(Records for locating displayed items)
• • •

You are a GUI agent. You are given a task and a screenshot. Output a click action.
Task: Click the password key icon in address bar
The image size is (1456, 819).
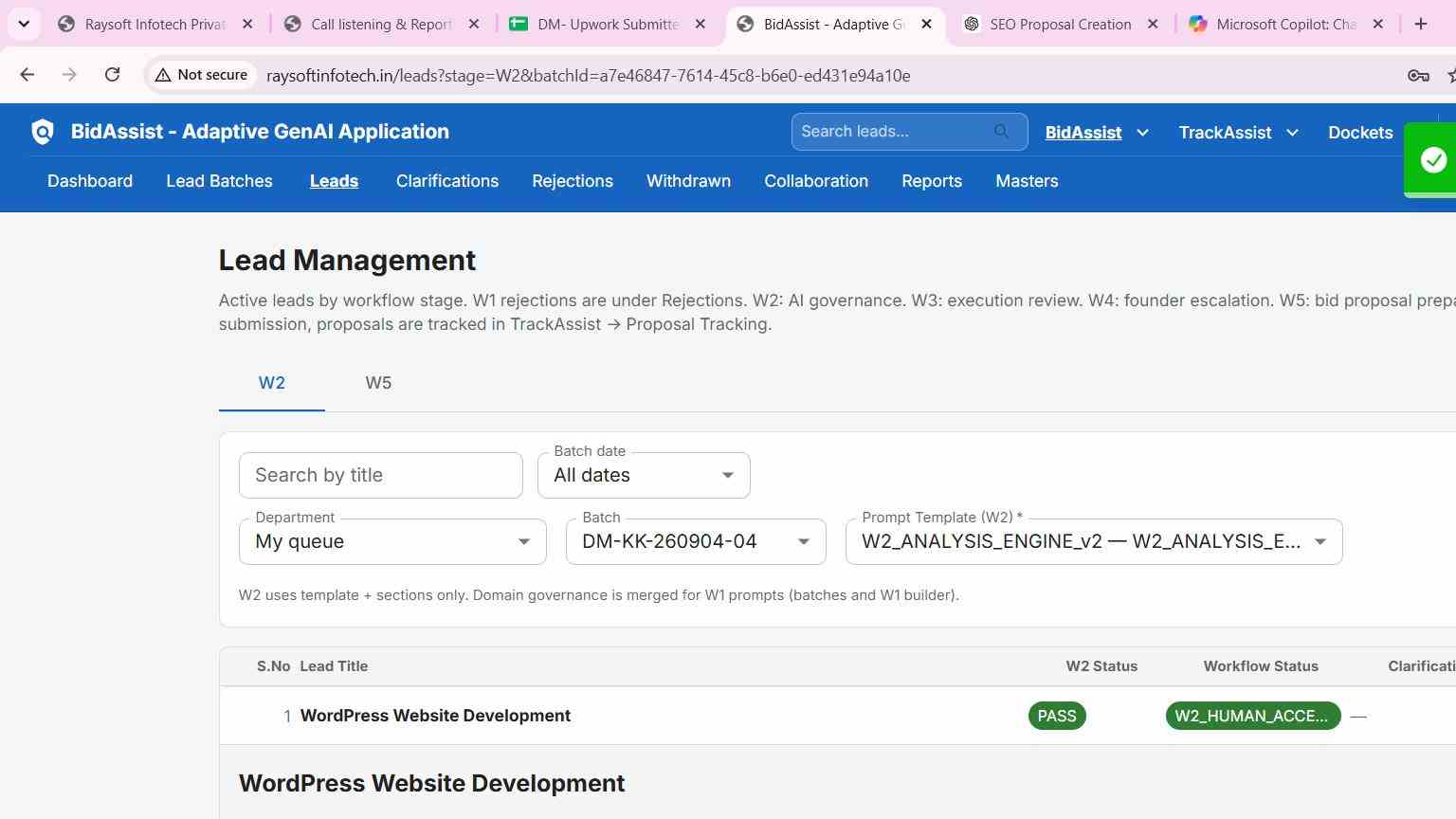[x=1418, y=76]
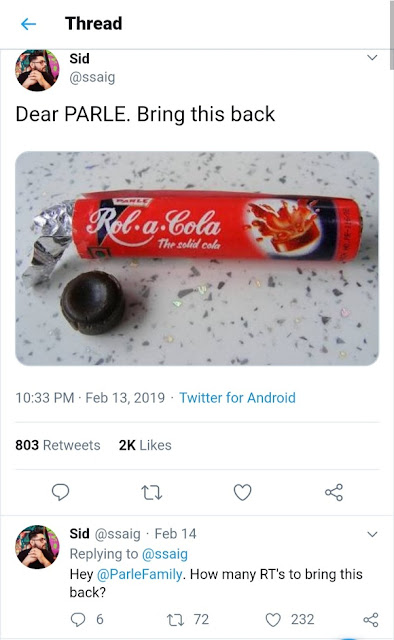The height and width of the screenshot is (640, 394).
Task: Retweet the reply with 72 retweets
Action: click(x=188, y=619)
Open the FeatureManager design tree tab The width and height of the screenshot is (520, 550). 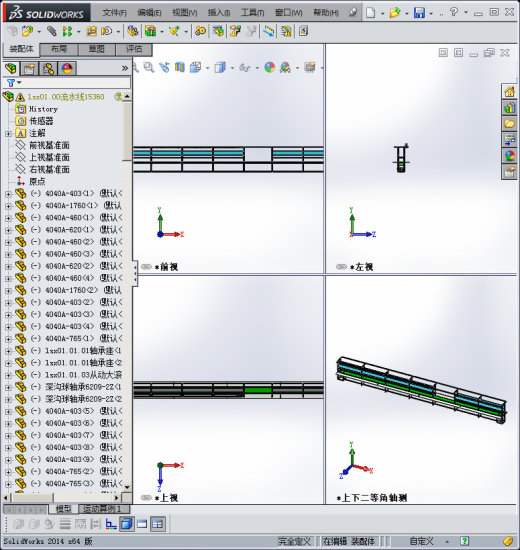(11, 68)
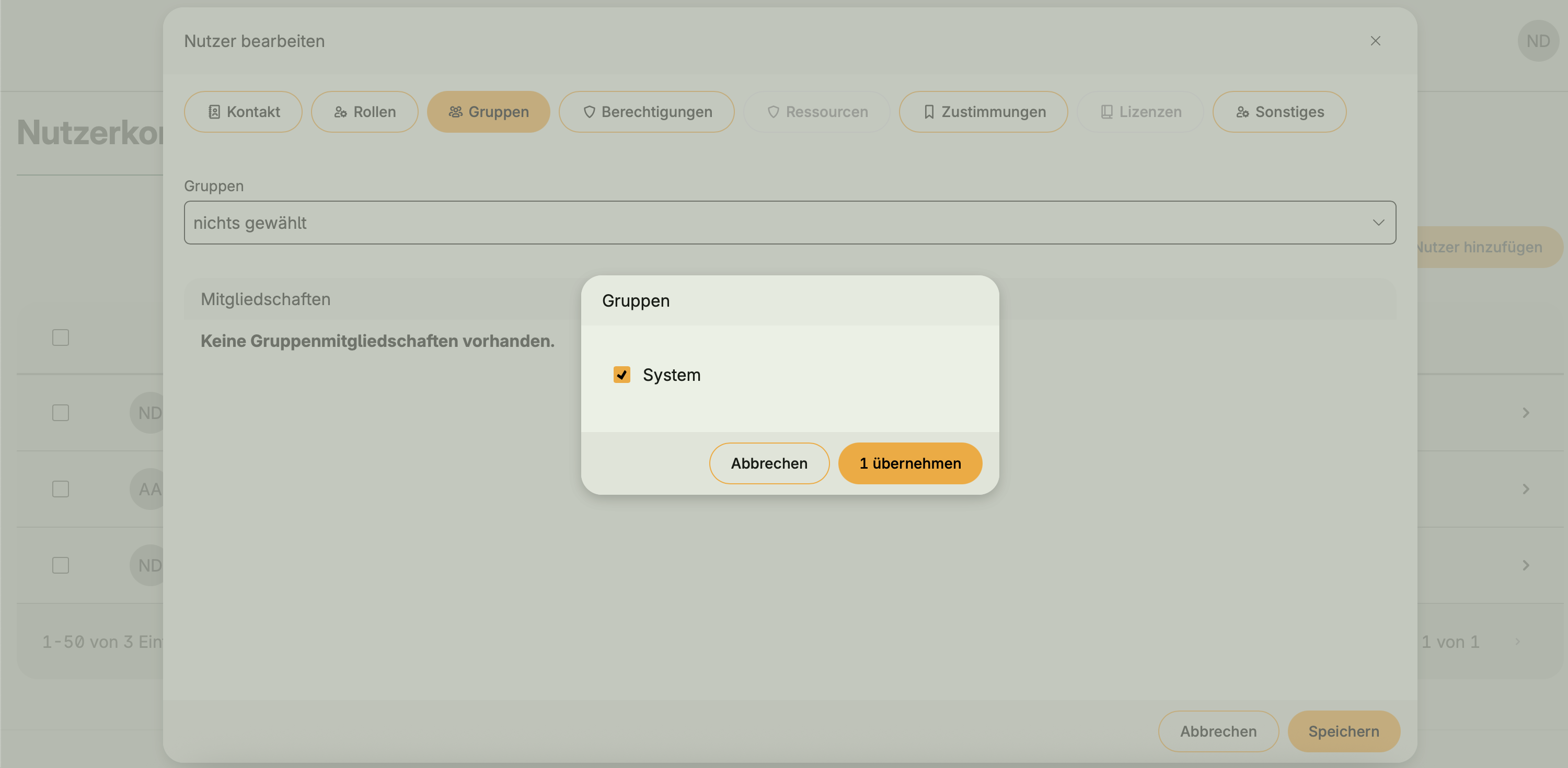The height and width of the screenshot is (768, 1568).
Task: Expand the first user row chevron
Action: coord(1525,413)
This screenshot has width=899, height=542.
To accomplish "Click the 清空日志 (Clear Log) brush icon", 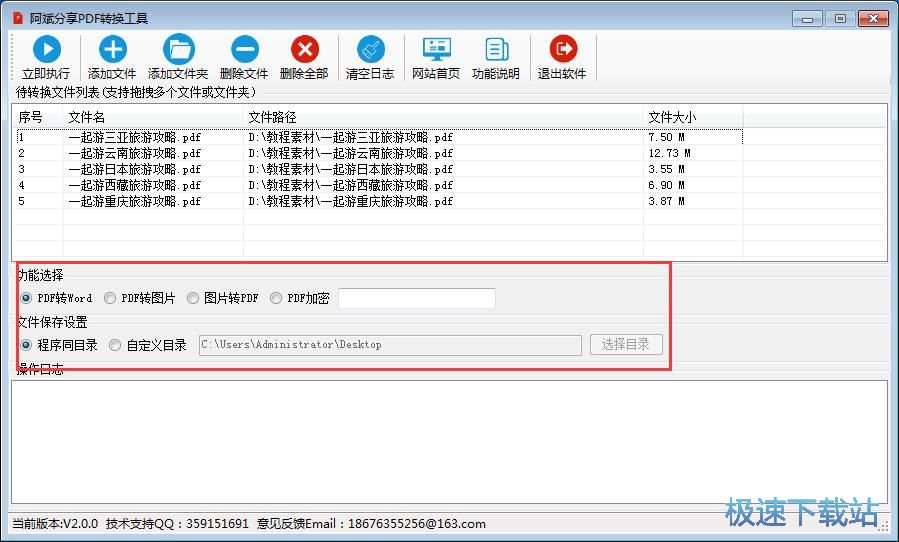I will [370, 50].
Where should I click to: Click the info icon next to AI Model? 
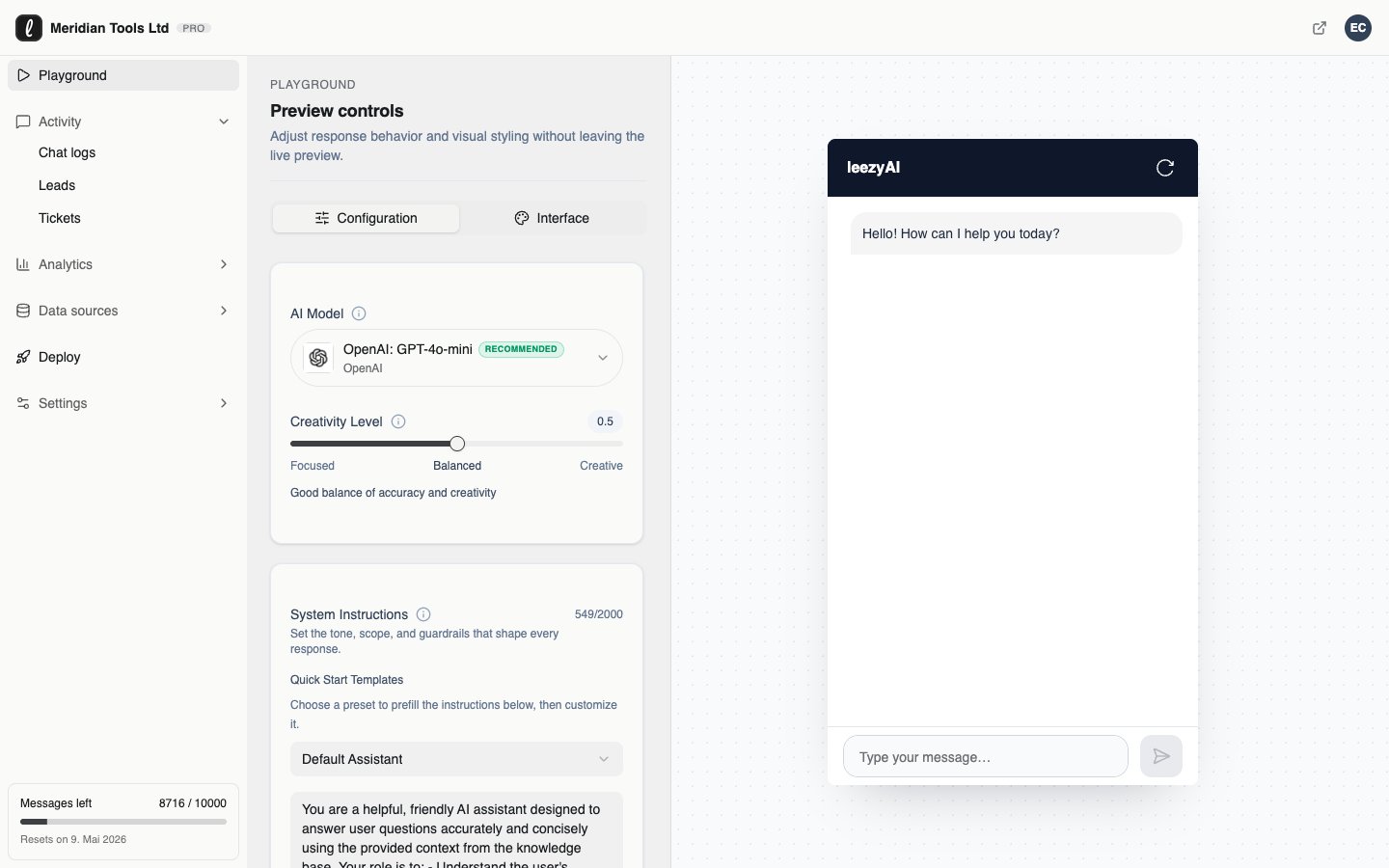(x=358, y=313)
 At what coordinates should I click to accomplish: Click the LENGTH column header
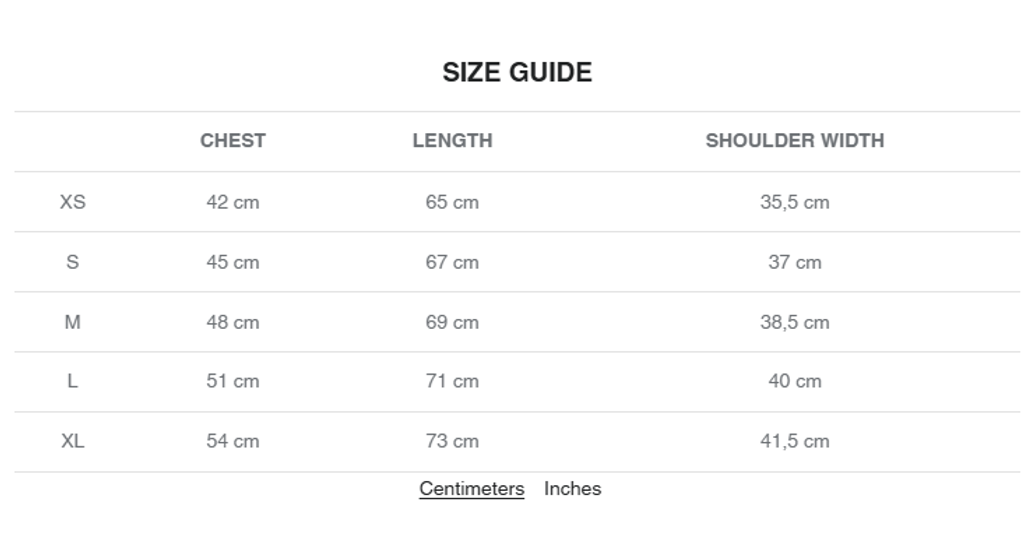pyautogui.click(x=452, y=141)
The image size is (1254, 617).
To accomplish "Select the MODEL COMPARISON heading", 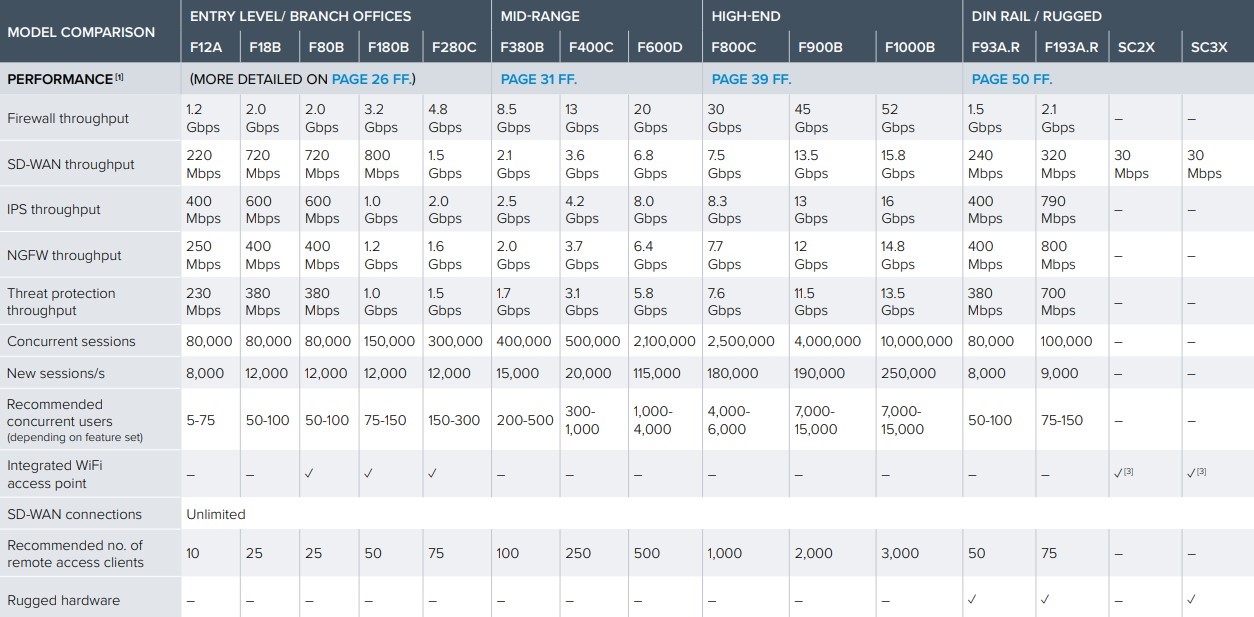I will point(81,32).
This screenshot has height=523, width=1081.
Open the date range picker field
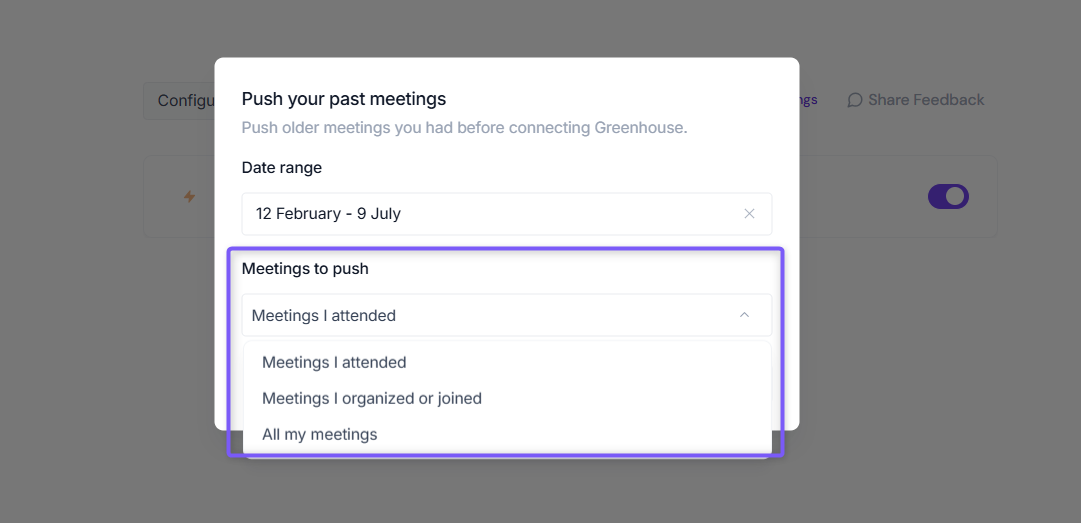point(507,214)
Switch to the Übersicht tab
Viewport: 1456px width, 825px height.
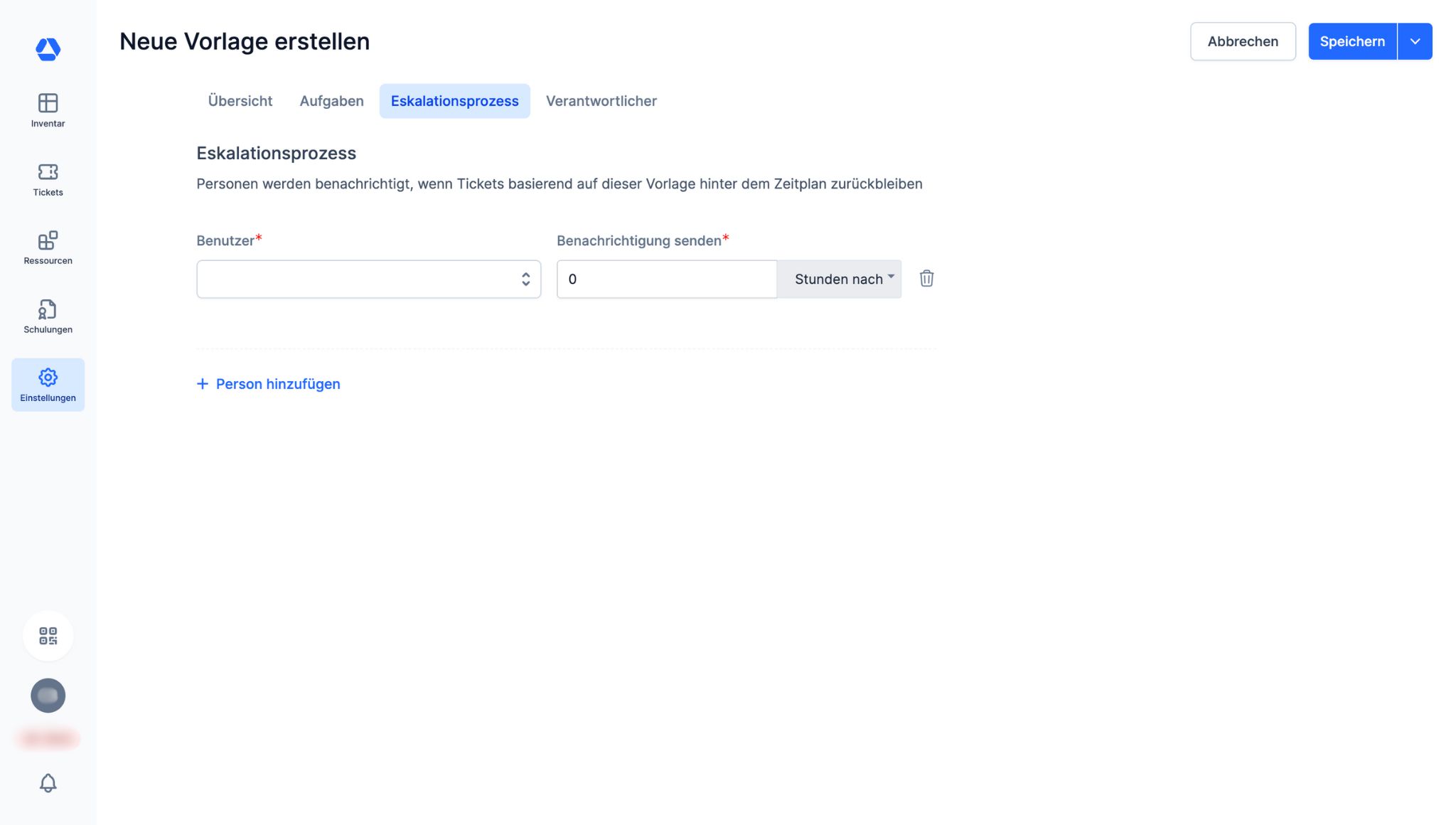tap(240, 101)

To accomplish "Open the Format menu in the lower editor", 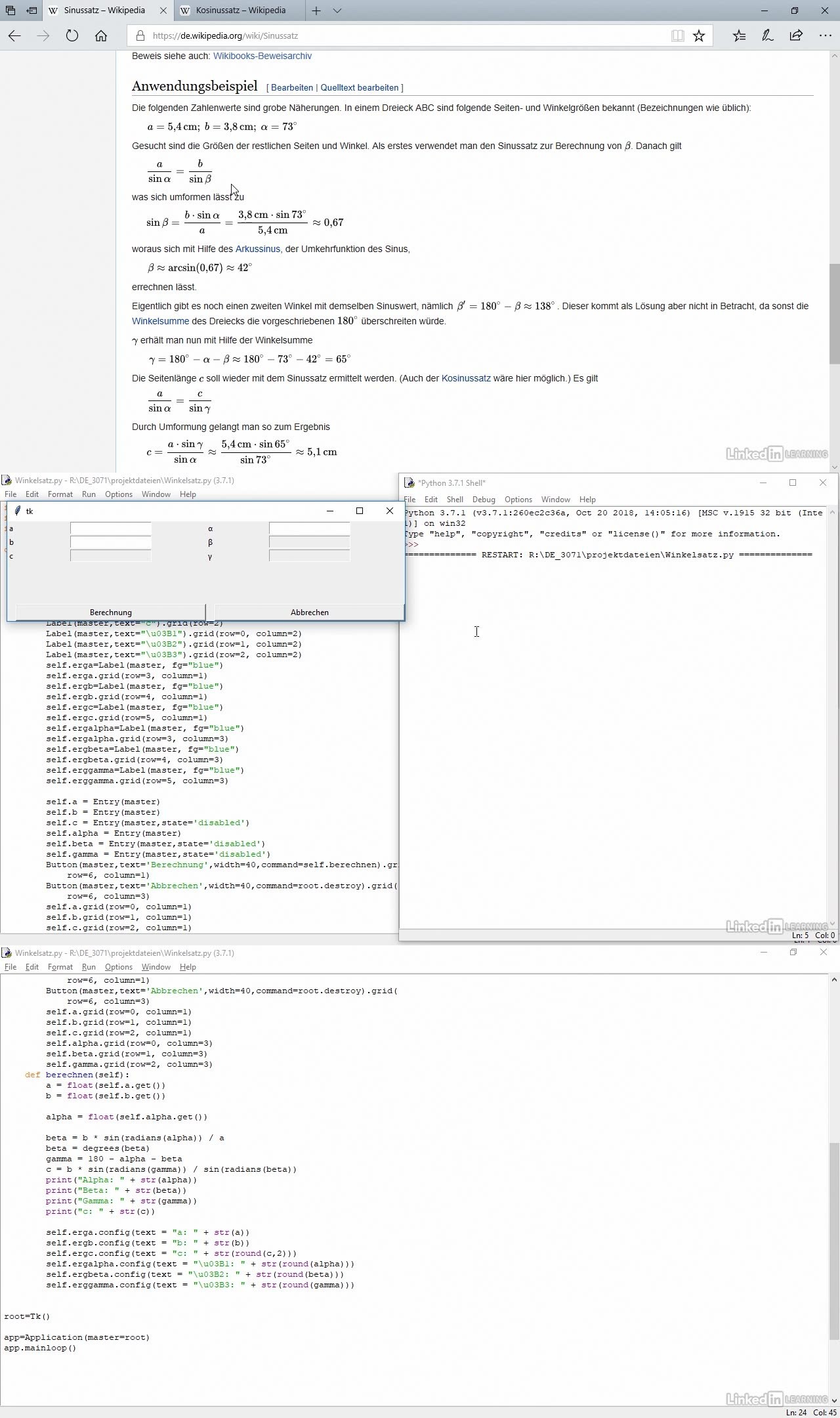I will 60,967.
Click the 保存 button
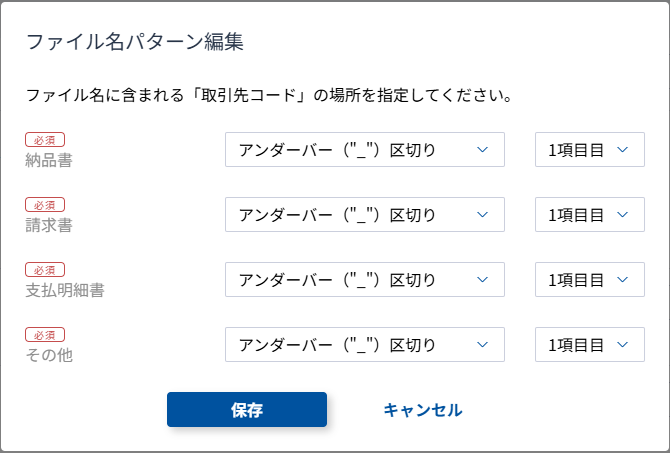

• • •

THE TASK
Reproduce the records word for word, starting at the top and stopping after the line that contains "Action: click(x=188, y=619)". Omit the pictures from your copy.

FINAL ANSWER
You are a GUI agent. You are given a task and a screenshot. Output a click action.
Task: Click the password key icon in address bar
The image size is (1456, 819).
[x=1418, y=76]
The height and width of the screenshot is (640, 394).
Task: Retweet the reply with 72 retweets
Action: click(x=188, y=619)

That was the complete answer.